Eisikovits, Zvi, and Eli Buchbinder. “Talking Violent: A Phenomenological Study of Metaphors Battering Men Use.” Violence Against Women 3.5 (1997): 482-98. Web.
This article researched how battering men justify their violent behavior using metaphors to describe their life and relationships. The authors begin by discussing the medium of language and how we use it to create a symbolic reality by ascribing meanings to objects and situations (482). Our social reality is created and revealed through our use of language. Our language is constructed through two structures: deep and surface. On one hand, “surface structure is a description of the sum of words as they are spoken, whereas deep structure relates to additional interpretive constructs, meanings, and emotional and attitudinal implications of what has been said.” Metaphors lie in the deep structure and create links between meanings of words and the hidden context. According to Eisikovits and Buchbinder, metaphors are seen as “mental constructs emerging in the mind of the constructor(s) to introduce and frame experiences.” When a violent man uses a metaphor to rationalize his actions, we can analyze the structure of it and the hidden meaning he is thus giving to intimate violence. By analyzing such metaphors, these researchers found that battering men minimized the frequency and severity of violence, minimized the consequences it had on women, and also denied responsibility and intent of violence. These men also tended to blame the victim for provoking violence or blamed environmental factors such as intoxication or unemployment (483). The authors define three types of images that explain how men account for their violence. One image is that violent men are “impulsive, nonreflective, uncontrolled, and even nonthinking.” Another is that they are consciously acting, controlled, and have clear awareness of the consequences of their acts. In the last image, men are seen as both willful and impulsive, conscious of their control yet experiencing a frightening loss of control, too (484).
A qualitative study was conducted from 1986 to 1989 in Northern Israel using 60 couples that had at least one reported incident of violence in the past year. Thirty-five of these couples were interviewed for two hours, answering questions that involved how conflicts emerge, are negotiated, what arguments result from conflicts, and the development/aftermath of a violent event (486). Three types of metaphors were distinguished from the study: “conflict and violence constructed and expressed in war metaphors, metaphors presenting the self as a dangerous space and as a locus of inner struggles, and metaphors of de-escalation and balancing” (487). For instance, a man who sees himself as helpless and threatened when faced with violence needs to defend himself from the “attacker.” An example of this war type metaphor would be “Everyone is digging in. Each in his own position. No one is willing to give in. There is no way out.” Another man said, “This is a war. Everyone is trying to fight his own battles” (487), which presents a mindset of having no victims or perpetrators—everyone is equal in the wrongdoing.
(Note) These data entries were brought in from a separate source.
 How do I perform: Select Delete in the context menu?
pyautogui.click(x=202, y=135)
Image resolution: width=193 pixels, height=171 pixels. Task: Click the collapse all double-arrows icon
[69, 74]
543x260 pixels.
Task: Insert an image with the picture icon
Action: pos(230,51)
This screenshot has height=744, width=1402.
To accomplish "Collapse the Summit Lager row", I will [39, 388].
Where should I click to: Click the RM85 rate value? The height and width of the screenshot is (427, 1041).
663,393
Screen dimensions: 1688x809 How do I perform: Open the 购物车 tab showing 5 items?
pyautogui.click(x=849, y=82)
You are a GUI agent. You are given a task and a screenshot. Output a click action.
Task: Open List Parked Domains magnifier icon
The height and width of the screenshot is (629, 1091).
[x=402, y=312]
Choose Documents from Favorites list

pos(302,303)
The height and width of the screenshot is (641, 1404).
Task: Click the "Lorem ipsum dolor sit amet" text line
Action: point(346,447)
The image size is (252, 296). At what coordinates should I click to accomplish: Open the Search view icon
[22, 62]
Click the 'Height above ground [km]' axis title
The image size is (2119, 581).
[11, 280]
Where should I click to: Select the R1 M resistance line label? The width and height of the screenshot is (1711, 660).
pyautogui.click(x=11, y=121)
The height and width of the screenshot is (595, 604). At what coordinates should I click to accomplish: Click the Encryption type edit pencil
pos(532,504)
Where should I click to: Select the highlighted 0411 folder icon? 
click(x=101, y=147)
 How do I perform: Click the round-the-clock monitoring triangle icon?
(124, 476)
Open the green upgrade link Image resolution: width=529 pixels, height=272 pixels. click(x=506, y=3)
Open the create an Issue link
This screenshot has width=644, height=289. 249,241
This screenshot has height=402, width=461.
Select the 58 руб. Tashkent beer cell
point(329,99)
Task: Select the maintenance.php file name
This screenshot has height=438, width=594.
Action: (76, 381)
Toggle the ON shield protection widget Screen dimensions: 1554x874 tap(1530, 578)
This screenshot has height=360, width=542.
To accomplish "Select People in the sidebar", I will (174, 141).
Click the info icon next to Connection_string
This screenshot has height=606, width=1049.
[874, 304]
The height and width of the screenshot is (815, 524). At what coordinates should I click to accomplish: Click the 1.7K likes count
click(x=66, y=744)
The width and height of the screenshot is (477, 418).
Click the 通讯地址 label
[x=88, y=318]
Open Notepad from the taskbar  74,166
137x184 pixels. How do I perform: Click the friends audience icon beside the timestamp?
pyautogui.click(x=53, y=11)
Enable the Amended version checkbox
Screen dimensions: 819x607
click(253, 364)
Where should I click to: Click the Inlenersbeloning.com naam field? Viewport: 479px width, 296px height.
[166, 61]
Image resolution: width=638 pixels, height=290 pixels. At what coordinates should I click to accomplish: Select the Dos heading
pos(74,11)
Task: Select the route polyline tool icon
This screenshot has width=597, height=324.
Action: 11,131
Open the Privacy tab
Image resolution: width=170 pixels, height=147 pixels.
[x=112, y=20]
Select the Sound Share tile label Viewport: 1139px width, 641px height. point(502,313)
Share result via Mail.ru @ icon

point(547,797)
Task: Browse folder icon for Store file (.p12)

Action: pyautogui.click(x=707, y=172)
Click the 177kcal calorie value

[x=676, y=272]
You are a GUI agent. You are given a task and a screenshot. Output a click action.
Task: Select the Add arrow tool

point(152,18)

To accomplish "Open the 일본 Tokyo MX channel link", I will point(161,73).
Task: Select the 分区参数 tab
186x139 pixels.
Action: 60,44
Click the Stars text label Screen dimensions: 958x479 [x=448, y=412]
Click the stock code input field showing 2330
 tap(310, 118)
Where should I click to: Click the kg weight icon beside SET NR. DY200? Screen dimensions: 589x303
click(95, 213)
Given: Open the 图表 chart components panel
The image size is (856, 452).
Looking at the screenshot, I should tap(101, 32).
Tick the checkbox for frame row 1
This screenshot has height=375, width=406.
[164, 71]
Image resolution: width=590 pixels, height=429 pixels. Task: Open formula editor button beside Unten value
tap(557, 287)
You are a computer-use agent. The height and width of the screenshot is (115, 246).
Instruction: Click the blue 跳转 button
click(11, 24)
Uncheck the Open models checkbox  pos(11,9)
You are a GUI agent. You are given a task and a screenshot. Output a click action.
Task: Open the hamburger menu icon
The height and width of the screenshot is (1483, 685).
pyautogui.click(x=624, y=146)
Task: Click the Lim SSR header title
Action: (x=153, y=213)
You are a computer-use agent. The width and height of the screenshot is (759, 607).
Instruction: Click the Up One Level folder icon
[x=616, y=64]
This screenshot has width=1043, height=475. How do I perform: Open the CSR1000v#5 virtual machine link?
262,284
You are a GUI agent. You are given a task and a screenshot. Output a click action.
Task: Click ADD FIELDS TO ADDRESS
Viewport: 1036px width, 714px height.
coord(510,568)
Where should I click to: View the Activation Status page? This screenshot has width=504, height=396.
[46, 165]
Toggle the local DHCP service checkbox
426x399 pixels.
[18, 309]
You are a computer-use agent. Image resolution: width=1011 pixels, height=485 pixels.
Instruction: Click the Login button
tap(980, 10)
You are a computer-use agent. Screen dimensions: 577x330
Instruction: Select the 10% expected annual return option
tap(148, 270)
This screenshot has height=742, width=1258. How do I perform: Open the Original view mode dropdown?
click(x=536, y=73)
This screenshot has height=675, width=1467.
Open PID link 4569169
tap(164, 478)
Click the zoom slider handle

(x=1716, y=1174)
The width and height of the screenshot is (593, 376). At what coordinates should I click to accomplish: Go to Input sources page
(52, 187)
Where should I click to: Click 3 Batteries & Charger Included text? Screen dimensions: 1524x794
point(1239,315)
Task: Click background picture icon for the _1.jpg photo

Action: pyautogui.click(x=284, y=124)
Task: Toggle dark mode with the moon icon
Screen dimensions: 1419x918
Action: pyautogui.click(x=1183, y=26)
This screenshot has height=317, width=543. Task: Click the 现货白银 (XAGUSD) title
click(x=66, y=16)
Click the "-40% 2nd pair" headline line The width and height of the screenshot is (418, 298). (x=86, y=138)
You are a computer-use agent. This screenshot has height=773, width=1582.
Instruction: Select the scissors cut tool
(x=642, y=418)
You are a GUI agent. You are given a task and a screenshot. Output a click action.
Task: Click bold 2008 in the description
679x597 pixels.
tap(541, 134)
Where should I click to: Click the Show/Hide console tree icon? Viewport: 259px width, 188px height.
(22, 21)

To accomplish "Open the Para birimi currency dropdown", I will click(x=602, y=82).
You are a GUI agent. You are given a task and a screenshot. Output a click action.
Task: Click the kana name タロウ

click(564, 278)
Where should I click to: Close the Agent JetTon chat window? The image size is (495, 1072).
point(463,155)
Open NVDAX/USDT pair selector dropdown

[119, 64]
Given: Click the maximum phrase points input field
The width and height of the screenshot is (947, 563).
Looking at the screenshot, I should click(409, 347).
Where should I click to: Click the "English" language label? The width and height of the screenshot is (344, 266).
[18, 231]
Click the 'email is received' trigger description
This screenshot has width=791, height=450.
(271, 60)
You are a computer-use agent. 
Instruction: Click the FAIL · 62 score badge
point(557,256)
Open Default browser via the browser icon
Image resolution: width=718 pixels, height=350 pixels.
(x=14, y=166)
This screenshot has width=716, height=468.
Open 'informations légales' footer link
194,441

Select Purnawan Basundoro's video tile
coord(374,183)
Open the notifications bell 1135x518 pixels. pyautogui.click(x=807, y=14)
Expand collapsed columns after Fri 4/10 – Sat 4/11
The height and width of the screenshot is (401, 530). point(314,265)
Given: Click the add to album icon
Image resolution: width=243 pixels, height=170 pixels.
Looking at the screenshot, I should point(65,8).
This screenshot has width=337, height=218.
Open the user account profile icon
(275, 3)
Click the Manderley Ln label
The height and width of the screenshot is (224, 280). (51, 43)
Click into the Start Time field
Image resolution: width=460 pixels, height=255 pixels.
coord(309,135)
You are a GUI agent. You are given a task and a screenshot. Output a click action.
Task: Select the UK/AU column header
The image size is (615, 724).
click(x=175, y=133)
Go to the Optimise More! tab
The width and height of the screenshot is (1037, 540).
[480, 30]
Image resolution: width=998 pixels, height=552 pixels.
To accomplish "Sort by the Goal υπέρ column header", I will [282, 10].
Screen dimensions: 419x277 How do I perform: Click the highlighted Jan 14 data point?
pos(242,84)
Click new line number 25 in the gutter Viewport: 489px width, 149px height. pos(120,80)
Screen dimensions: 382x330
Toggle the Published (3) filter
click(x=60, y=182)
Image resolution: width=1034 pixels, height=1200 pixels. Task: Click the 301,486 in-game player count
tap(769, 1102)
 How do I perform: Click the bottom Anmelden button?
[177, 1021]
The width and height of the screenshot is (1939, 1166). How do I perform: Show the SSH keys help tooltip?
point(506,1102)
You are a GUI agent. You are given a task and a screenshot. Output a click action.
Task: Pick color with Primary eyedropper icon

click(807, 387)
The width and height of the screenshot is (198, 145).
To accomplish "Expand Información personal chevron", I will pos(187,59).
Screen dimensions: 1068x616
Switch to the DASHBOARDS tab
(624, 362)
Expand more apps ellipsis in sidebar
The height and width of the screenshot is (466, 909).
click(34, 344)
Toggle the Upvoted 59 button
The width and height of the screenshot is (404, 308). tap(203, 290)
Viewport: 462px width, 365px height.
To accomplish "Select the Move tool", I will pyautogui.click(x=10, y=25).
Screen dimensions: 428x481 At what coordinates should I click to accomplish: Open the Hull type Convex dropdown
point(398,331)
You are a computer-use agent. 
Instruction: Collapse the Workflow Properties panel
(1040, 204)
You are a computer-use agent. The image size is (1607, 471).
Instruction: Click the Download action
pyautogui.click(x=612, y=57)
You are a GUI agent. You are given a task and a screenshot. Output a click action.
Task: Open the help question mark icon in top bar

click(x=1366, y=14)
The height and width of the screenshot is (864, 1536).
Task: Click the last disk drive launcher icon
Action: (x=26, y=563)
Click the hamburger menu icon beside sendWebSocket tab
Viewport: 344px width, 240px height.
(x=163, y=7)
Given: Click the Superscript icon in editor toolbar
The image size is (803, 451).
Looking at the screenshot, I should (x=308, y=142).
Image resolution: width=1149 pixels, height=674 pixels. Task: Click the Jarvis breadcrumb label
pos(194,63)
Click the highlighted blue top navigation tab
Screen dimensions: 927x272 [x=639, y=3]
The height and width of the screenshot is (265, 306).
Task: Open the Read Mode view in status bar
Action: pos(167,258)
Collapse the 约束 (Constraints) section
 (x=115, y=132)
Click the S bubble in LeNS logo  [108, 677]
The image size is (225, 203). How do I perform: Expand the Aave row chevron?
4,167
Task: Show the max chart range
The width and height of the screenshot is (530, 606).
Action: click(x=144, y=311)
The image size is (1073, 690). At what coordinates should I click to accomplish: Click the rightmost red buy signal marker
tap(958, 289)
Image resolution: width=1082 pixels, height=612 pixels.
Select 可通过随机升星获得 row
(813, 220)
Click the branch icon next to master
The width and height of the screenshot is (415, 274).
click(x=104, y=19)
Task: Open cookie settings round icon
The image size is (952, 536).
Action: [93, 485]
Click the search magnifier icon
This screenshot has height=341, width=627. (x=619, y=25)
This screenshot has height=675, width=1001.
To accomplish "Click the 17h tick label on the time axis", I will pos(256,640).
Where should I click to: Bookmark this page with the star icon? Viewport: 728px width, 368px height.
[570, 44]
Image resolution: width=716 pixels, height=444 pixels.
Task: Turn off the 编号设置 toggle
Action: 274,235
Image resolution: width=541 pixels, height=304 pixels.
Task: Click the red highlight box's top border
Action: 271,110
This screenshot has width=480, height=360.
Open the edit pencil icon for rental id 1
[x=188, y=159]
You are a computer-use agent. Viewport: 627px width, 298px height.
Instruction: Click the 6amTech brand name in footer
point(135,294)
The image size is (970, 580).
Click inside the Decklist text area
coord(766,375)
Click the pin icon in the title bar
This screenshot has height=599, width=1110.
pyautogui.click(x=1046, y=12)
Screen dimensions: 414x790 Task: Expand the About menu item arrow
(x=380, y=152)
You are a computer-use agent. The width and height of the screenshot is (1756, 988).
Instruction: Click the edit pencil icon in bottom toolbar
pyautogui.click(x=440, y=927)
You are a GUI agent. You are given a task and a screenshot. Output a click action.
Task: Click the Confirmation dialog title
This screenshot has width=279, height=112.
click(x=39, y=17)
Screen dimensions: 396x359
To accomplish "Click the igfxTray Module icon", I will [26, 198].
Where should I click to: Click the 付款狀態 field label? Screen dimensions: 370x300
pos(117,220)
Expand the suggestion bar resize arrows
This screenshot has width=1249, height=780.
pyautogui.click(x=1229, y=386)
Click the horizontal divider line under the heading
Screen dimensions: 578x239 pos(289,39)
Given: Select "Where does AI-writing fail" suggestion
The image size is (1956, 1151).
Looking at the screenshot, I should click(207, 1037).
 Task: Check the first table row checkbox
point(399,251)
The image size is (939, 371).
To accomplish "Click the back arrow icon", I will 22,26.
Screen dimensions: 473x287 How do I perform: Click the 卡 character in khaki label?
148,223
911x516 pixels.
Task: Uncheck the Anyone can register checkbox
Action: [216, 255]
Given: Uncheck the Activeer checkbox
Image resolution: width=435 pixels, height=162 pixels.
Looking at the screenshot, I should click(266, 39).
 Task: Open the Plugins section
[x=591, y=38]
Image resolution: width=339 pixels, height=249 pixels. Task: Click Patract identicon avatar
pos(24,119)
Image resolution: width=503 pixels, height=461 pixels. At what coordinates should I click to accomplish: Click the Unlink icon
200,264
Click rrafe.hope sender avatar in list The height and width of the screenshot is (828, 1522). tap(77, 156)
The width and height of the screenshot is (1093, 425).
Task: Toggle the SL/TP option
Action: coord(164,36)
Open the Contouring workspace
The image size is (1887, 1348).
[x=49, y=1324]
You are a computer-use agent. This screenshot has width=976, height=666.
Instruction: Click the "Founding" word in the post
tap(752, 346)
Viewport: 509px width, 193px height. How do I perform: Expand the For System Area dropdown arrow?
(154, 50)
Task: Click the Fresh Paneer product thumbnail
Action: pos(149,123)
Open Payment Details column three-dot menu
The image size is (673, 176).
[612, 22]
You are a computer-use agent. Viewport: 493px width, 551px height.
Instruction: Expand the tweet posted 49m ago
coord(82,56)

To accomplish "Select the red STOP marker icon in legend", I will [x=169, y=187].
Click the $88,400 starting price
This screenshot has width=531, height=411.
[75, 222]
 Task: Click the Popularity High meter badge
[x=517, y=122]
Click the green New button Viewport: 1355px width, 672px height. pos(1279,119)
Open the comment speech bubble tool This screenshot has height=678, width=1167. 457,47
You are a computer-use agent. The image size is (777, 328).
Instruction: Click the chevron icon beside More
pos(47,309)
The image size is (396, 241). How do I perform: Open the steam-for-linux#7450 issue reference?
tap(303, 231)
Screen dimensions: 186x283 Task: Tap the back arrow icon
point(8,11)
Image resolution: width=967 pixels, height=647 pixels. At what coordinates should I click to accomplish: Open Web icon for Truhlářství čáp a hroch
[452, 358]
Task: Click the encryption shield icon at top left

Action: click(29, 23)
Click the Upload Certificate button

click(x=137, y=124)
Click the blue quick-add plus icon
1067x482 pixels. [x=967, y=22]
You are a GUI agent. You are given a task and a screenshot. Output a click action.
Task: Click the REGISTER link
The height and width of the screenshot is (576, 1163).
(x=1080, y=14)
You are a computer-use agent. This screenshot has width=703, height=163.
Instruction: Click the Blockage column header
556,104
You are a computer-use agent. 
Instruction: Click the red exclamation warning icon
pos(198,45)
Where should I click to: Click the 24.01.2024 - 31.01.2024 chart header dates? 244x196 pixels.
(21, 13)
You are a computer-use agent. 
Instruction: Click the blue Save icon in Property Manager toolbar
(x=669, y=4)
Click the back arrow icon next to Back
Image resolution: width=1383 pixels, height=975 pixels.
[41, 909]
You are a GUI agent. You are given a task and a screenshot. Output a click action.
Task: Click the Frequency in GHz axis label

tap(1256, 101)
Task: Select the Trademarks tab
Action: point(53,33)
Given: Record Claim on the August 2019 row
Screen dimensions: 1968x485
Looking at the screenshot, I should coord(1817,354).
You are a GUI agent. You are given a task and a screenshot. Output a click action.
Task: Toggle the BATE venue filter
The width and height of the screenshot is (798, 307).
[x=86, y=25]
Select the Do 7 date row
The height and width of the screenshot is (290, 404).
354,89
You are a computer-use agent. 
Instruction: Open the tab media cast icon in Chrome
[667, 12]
A batterer who saw himself as explosive and uncontrollable thought that dissociating himself from his feelings by acting out with force was the way to handle an escalating situation. The use of metaphors like the following — “When I saw she discovered my weakness, I was forced to defend myself. I had to be strong so as to defend myself. So I went at her” (488) — can be taken as a sign of internal struggle. The last set of metaphors was that of balancing and de-escalation. Violence is a result of imbalance between partners: “I told her. You want to stop the fights? I mind my hands and you mind your mouth” (491). The man saw the mouth and hands as equal weapons so there is a shared responsibility in the violent conflict. The framework of analyzing metaphors “provides a logic to the way the men perceive the end of the violence and a rationale for making such choices in a seemingly chaotic world” (494).
This article points hard at the relationships between language and violence. Metaphors, especially, tell us how our hidden feelings and thoughts are brought to light in everyday conversation. Living on a college campus allows me to hear a plethora of offensive comments and jokes, including “That test raped me,” telling people to “go f*** themselves,” “let’s get f***ed up” when referring to alcohol consumption, “don’t be a little bitch,” etc. These metaphors represent violent ways to conceive of relationships, causing people to think that force is normal. The authors suggest that intervention in our uses of language and metaphors could lead to less violent thoughts and help us to rationalize actions in a more effective way. It was interesting to see how violent men justified their actions and put blame on the victim, saying that the violence could have been prevented if she had cooperated or just stopped talking. These types of metaphors can be found in media and music, especially with 50 Shades of Grey packaging and popularizing sadomasochism and bondage for mass consumption. Mainstream media has been promoting themes that are damaging and contributing to a rape-prone culture, like rape being humorous when it happens to men, sex as an uncontrollable urge for men, boys will be boys, and girls who are too drunk to consent are ideal for men. Victim blaming has also been an epidemic in the media and it is something I would like to focus more on. Assuming that girls like to be raped and blaming the victim for an incident if drinking was involved are damaging assumptions that make it harder for a victim to report the abuse. More work needs to be done to uncover a batterer’s mental processes and how he or she got socialized into thinking that violence is the answer.